- The California Medical Association is accusing UnitedHealthcare of failing to adequately reimburse physicians for COVID-19 rapid antigen testing and has reiterated its call for regulators to investigate and take action to prevent insurers from hampering patient access to appropriate coronavirus testing.
- The doctors group, whose members include nearly 50,000 physicians, residents and medical students, said in statement it is concerned that UnitedHealthcare is not increasing reimbursement for the rapid antigen test, even after the insurer notified physician practices that it would cover some COVID-19 test codes at 100% of CMS rates.
- CMA's statement comes a week after HHS Secretary Xavier Becerra warned health insurers and providers in a letter that COVID-19 testing and vaccines must be free of charge for patients. UnitedHealthcare did not return a request for comment by the time of publication.
Catching COVID-19 cases early and preventing their spread remains a top priority of the Biden administration. Becerra's letter reminding insurers of their legal obligation to cover coronavirus diagnostic testing services follows reports of cost concerns deterring consumers from seeking COVID-19 vaccinations and tests.
HHS, the Labor Department and the Treasury Department in February issued guidance spelling out a requirement that health plans and insurers cover COVID-19 diagnostic testing without cost-sharing.
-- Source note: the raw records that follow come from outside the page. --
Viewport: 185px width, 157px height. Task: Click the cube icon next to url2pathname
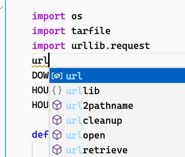coord(57,105)
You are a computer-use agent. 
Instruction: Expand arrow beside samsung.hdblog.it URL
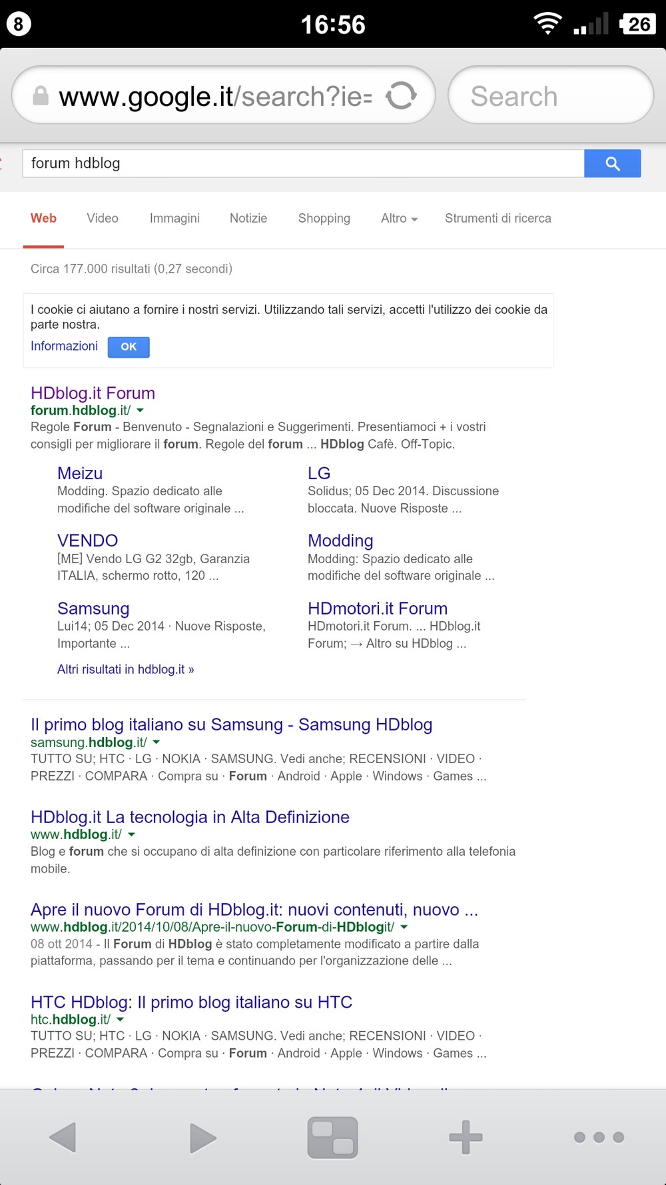[157, 742]
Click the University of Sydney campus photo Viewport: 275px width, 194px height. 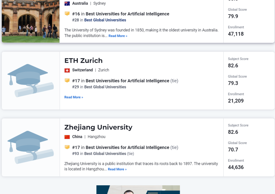(x=30, y=20)
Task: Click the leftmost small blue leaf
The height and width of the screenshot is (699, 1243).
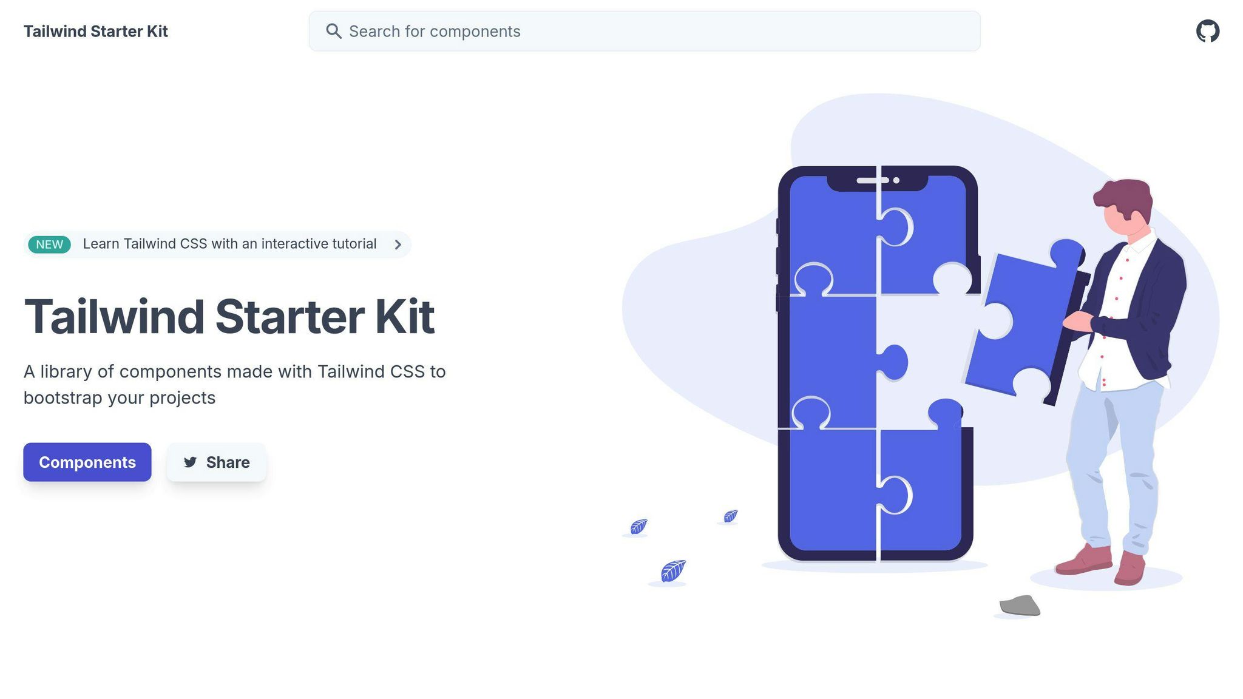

The goal is to remove cost worries as a barrier for Americans as they decide whether to get tested.
Becerra's letter further states that group health plans and insurers are prohibited from delaying COVID-19 testing or making it more cumbersome and costly, through prior authorization or other requirements.
The CMA said it received a number of calls from physician practices about insurers inadequately reimbursing for COVID-19 testing before it asked state regulators in February to investigate reports that some health plans were shifting financial risk to doctors by reimbursing at rates far below the cost of the test.
CMA asked the California Department of Managed Care and the California Department of Insurance in February to investigate the concerns because the practice appeared to be inconsistent with both agencies' requirements for COVID-19 diagnostic testing and the federal Coronavirus Aid, Relief and Economic Securities Act.
The physicians group said it subsequently learned that UnitedHealthcare sent a notice to some pediatric and family medicine practices indicating it would increase reimbursement for COVID-19 testing. The testing rate amendment said UnitedHealthcare would reimburse 10 COVID-19 test codes at 100% of the CMS rate for individual exchange, individual, and fully insured group market health plans, CMA said.
UnitedHealthcare confirmed sending notices to physician practices, according to the association.
CMA said it remained concerned that UnitedHealthcare is not raising reimbursement for rapid antigen tests, which are used at the point of care and provide a result in about 15 minutes, after hearing from physicians that the insurer, along with Anthem, was reimbursing at less than half of the physicians' costs.
A rapid antigen test kit costs doctors about $35 to $40.
CMA said it has "strongly urged regulators to formally investigate and take appropriate action to ensure payors are not impeding patients’ access to appropriate and necessary COVID-19 testing and profiting at the expense of treating physicians."